» **SELECTED PASSAGE**:
# Optical Forums > Canadian Discussion Forum >  College of Opticians of Ontario & Optometrists

## Refractingoptician.com

Why should you pay your College again this year ? 

Is Great Glasses still operating ? Didn't they lose their last appeal ? 

Has the court system protected you or the citizens of Ontario ? 

Has the Attorney General's office put an end to this mess ? 

Has the Optometry College upheld their mandate to the public or the optometrists they govern ? 

Has Ministry of Health done anything about it ? Or has the Ministry of Health squandered millions of dollars and made a farce ? Did MOH go after legal law abiding opticians ? Or did MOH put their money where their mouth is and go after the biggest refracting OFFENDER ? 

Did the Opticians Association ever speak out with their "Official Voice of Opticians " ?

Who does Opticians Association of Canada Support in their advertising ? Read their classifieds in their magazine . 

Is the official video and audio for all of you ? http://www.youtube.com/watch?v=eZGWQauQOAQ

What does the Optometrists Association do for your money ? 

Are you willing to spend more money on your present licensing model ? Or is it time to put your foot down ?

[Text and item location entries]
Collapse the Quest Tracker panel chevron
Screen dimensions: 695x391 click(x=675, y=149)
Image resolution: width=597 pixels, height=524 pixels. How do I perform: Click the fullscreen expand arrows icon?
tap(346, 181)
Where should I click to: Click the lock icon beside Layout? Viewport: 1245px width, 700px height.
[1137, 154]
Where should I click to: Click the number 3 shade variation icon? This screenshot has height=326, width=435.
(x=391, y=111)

» **PROMPT**: Revise the forum post between "## Refractingoptician.com" and "they govern ?", inclusive, replacing "court system" with "justice system".

» **EXERCISE OUTPUT**:
## Refractingoptician.com

Why should you pay your College again this year ? 

Is Great Glasses still operating ? Didn't they lose their last appeal ? 

Has the justice system protected you or the citizens of Ontario ? 

Has the Attorney General's office put an end to this mess ? 

Has the Optometry College upheld their mandate to the public or the optometrists they govern ?